:: TASK ::
These records contain pictures, which must be left out; copy exactly the lines from the one with "Save the enhanced result using 保存" up to and including the one with "Given: Confirm changes with the OK button".

Top of DATA TO PROCESS

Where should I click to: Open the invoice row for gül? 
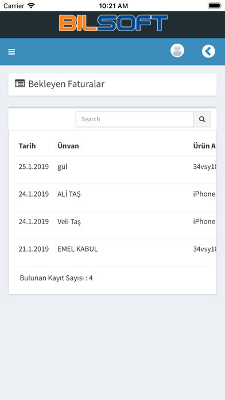tap(115, 170)
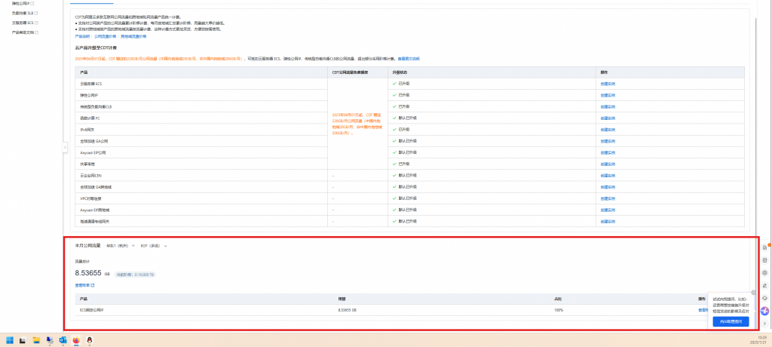Open the BGP（多线） line type dropdown

155,246
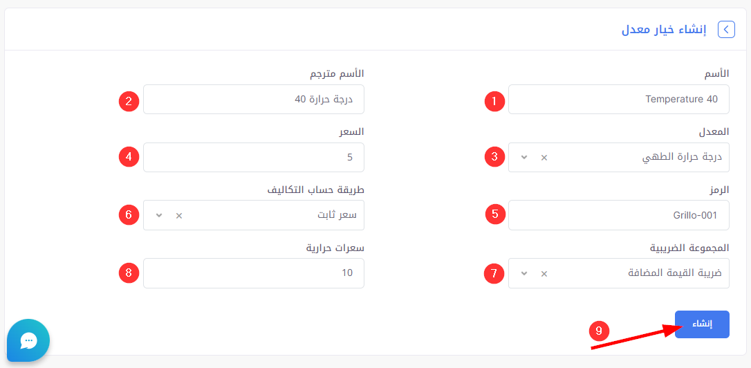Open the chat support bubble

point(28,340)

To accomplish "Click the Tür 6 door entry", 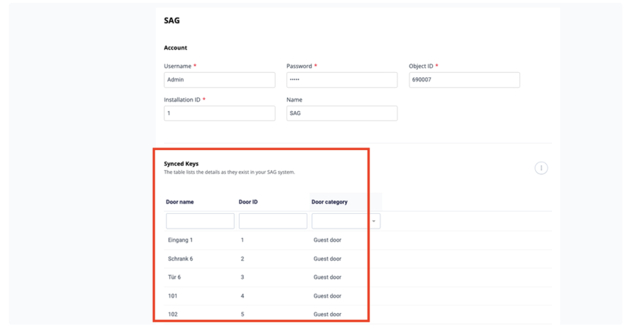I will (247, 276).

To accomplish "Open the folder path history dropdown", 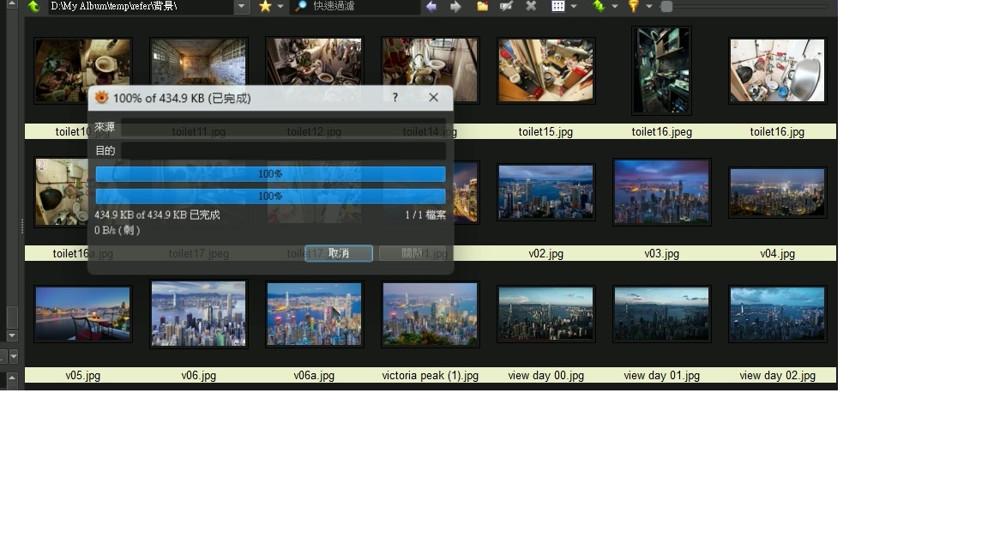I will point(242,6).

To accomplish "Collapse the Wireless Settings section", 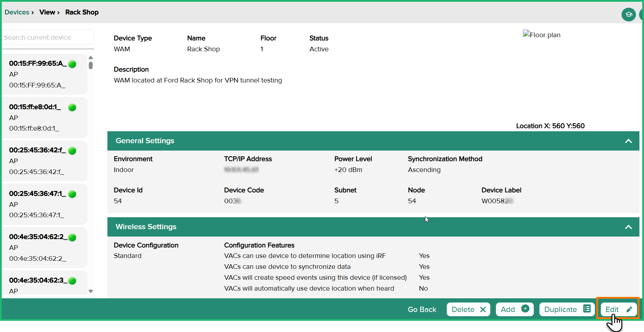I will [628, 227].
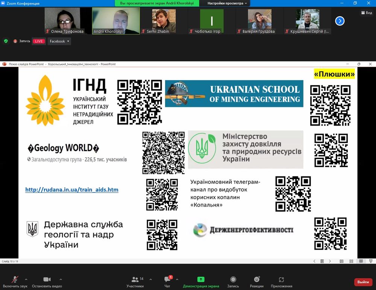The image size is (376, 290).
Task: Go to next slide in PowerPoint status bar
Action: (x=330, y=261)
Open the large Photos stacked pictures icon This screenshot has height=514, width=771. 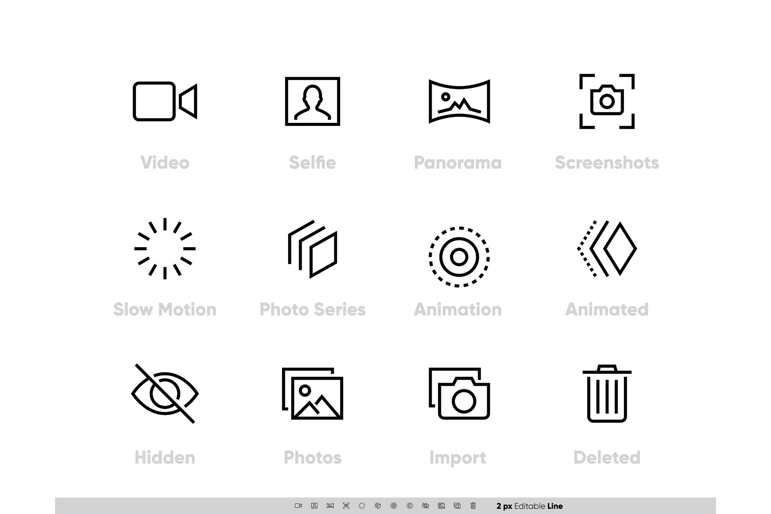point(313,394)
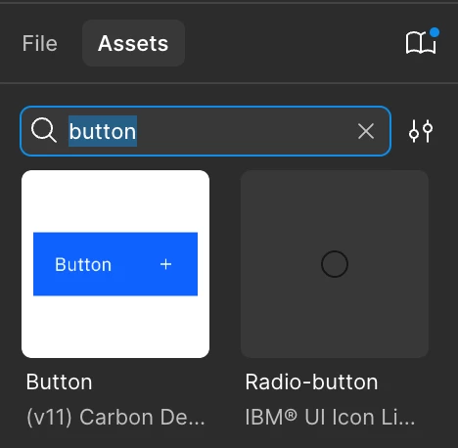Click the blue Button rectangle in preview

pos(115,264)
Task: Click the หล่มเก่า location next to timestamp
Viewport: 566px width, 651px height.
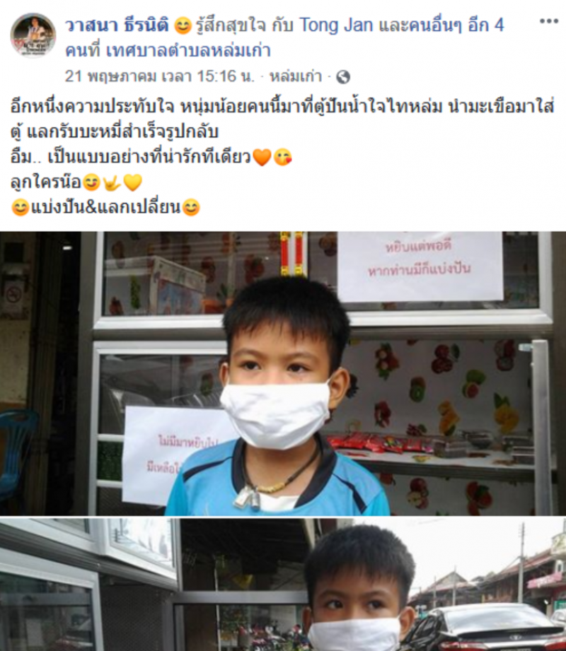Action: click(296, 76)
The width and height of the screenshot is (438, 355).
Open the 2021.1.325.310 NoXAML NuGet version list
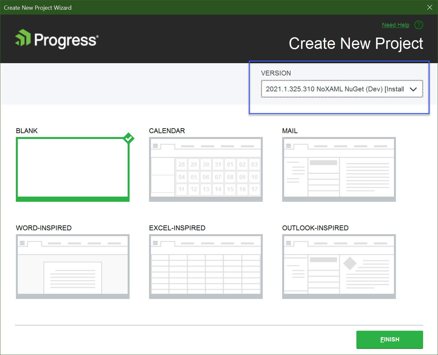coord(342,89)
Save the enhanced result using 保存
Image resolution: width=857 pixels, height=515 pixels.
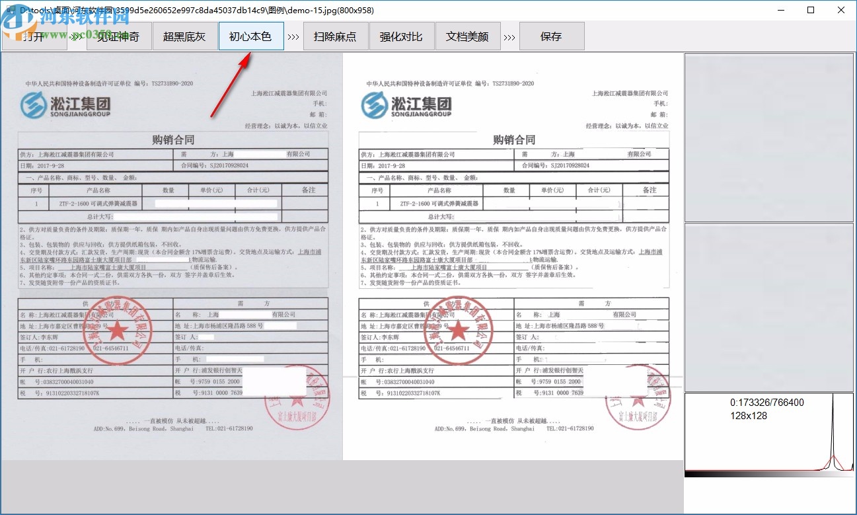[x=552, y=36]
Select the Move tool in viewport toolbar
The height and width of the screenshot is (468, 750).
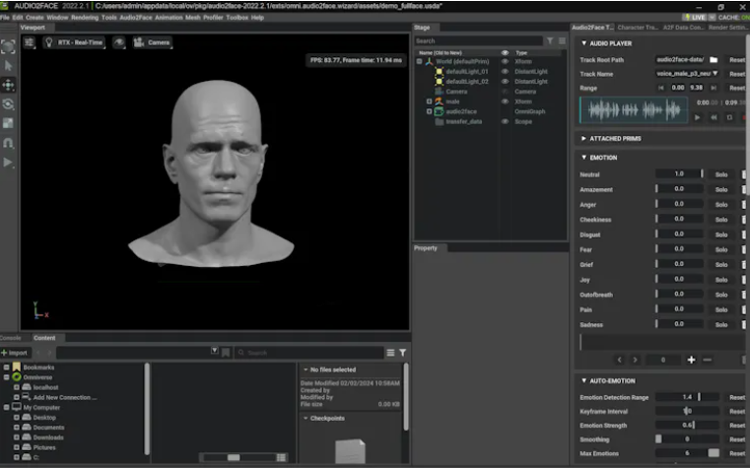[9, 85]
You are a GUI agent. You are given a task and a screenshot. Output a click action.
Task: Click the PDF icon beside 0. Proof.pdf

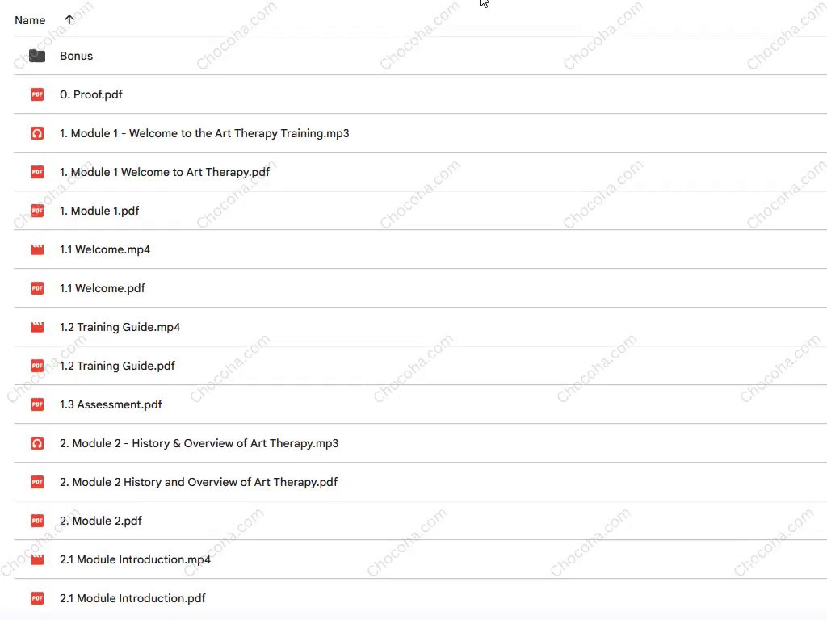pos(36,94)
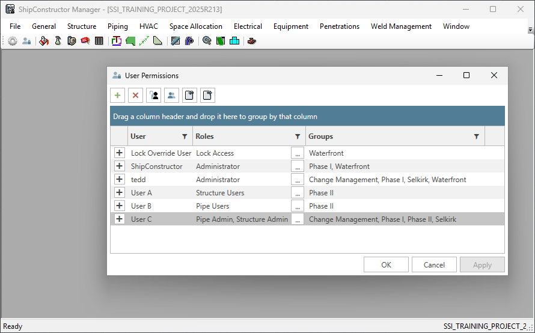
Task: Click the two-person groups icon in dialog toolbar
Action: [x=171, y=95]
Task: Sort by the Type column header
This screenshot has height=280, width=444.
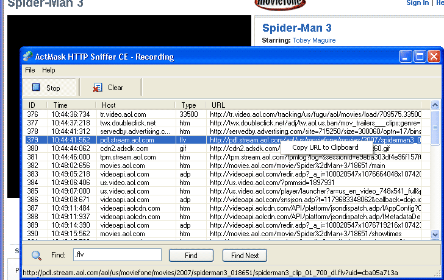Action: tap(189, 105)
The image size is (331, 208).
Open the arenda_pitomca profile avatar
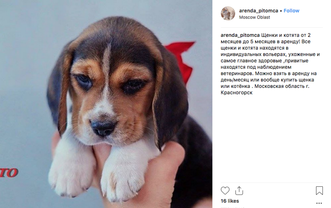coord(228,13)
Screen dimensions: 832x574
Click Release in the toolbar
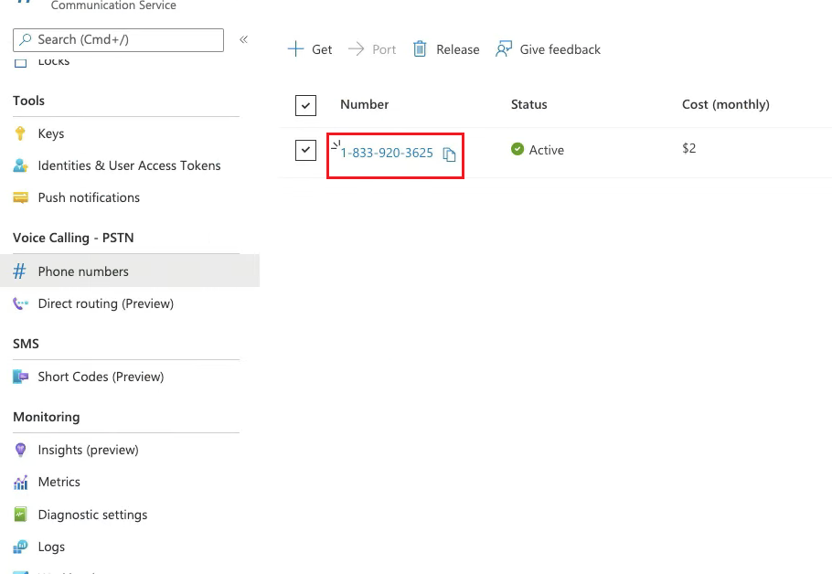[x=445, y=48]
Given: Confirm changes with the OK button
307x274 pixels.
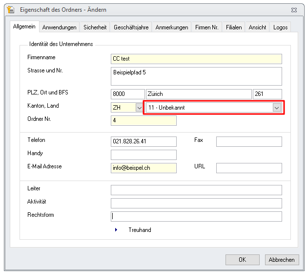Looking at the screenshot, I should (242, 260).
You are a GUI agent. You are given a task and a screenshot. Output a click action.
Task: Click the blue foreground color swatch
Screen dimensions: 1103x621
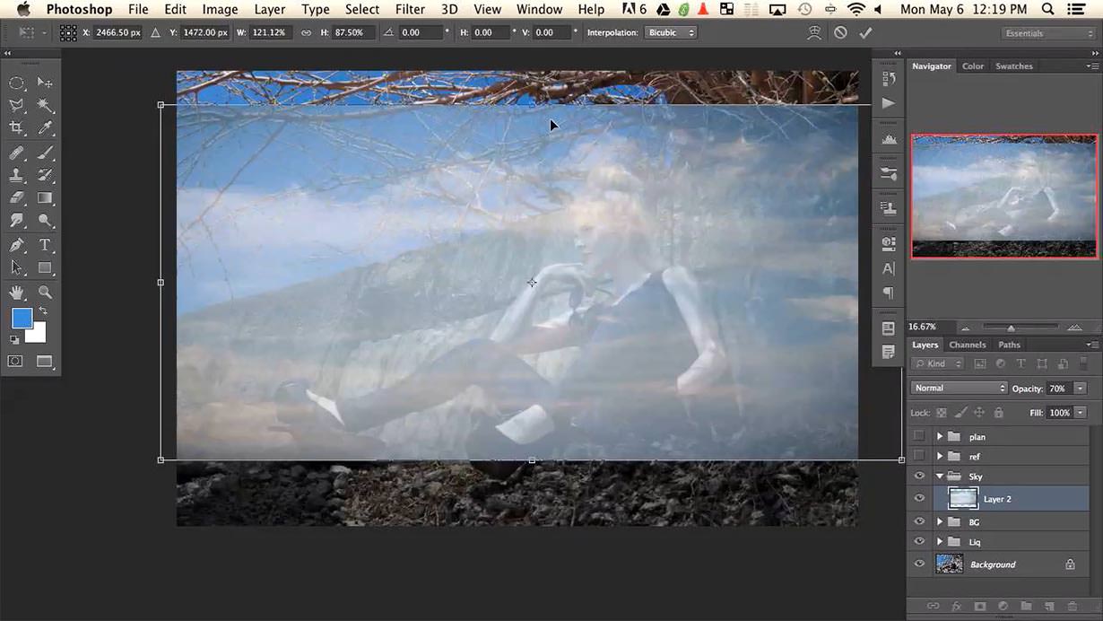pyautogui.click(x=22, y=318)
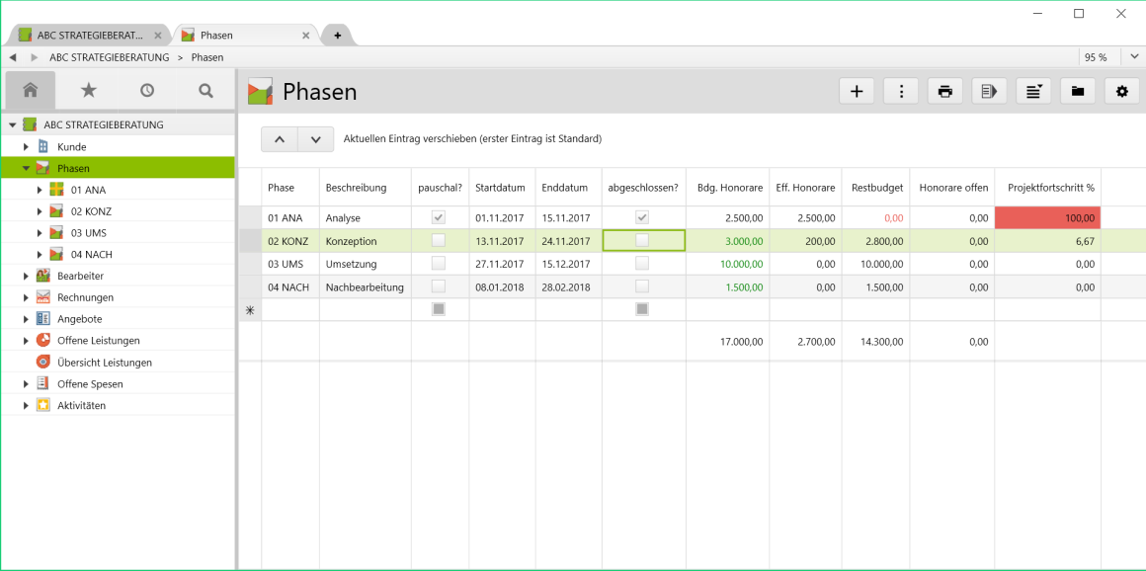Select the Übersicht Leistungen tree item
Image resolution: width=1146 pixels, height=571 pixels.
point(104,363)
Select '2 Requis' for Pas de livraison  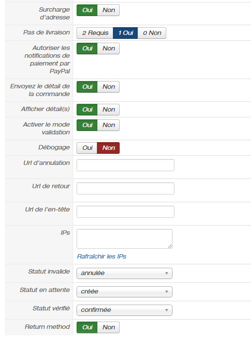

Bottom of DATA TO PROCESS

:: RESPONSE TO THE EXERCISE ::
Save the enhanced result using 保存
Image resolution: width=857 pixels, height=515 pixels.
[x=552, y=36]
Select the Move tool in viewport toolbar
The height and width of the screenshot is (468, 750).
[9, 85]
You are a GUI agent. You are given a task and a screenshot. Output a click action.
Task: Click the PDF icon beside 0. Proof.pdf

pos(36,94)
Task: Click the two-person groups icon in dialog toolbar
Action: [x=171, y=95]
Task: Sort by the Type column header
This screenshot has height=280, width=444.
Action: tap(189, 105)
The image size is (331, 208).
Open the arenda_pitomca profile avatar
coord(228,13)
Screen dimensions: 832x574
Click Release in the toolbar
[x=445, y=48]
Given: Confirm changes with the OK button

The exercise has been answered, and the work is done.